(Task to carry out) Render the lines from the start of the items up to and including the line with "Action: (196, 25)" as a numbered list, leaving out any blank lines.

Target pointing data
<<<<

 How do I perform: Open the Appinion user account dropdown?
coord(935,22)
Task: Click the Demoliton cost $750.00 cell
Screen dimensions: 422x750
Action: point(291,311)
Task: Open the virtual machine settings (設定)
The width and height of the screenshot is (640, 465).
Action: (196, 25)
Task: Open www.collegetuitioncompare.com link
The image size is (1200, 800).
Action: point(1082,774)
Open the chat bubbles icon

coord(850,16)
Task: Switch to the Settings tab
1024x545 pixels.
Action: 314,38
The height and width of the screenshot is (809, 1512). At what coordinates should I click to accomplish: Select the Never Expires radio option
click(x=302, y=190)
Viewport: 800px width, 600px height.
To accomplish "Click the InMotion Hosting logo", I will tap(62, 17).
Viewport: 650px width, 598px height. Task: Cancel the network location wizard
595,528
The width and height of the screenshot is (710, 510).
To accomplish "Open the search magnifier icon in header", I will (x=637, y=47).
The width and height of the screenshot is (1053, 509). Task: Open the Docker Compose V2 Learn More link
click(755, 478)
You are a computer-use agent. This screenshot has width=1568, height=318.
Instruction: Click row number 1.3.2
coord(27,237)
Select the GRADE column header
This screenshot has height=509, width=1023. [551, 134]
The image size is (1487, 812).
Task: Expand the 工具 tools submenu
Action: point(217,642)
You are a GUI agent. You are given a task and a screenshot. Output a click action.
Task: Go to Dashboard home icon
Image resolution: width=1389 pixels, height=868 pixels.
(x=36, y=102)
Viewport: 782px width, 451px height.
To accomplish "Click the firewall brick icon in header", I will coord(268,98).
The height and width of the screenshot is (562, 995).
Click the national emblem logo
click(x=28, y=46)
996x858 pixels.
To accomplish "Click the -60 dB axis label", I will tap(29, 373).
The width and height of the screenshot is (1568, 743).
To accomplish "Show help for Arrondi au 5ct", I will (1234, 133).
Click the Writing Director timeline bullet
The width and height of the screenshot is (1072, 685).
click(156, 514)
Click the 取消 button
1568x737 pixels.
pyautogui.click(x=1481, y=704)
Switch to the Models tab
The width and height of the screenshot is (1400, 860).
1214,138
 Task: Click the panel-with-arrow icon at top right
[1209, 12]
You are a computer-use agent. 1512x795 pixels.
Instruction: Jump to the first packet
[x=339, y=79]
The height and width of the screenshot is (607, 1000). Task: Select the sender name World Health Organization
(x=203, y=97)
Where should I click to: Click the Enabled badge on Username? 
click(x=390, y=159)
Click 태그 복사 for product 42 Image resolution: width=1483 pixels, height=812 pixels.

>>>>

(Written reply)
1.  How do I perform: Open the Appinion user account dropdown?
2. coord(935,22)
3. Task: Click the Demoliton cost $750.00 cell
4. Screen dimensions: 422x750
5. Action: point(291,311)
6. Task: Open the virtual machine settings (設定)
7. The width and height of the screenshot is (640, 465).
8. Action: (196, 25)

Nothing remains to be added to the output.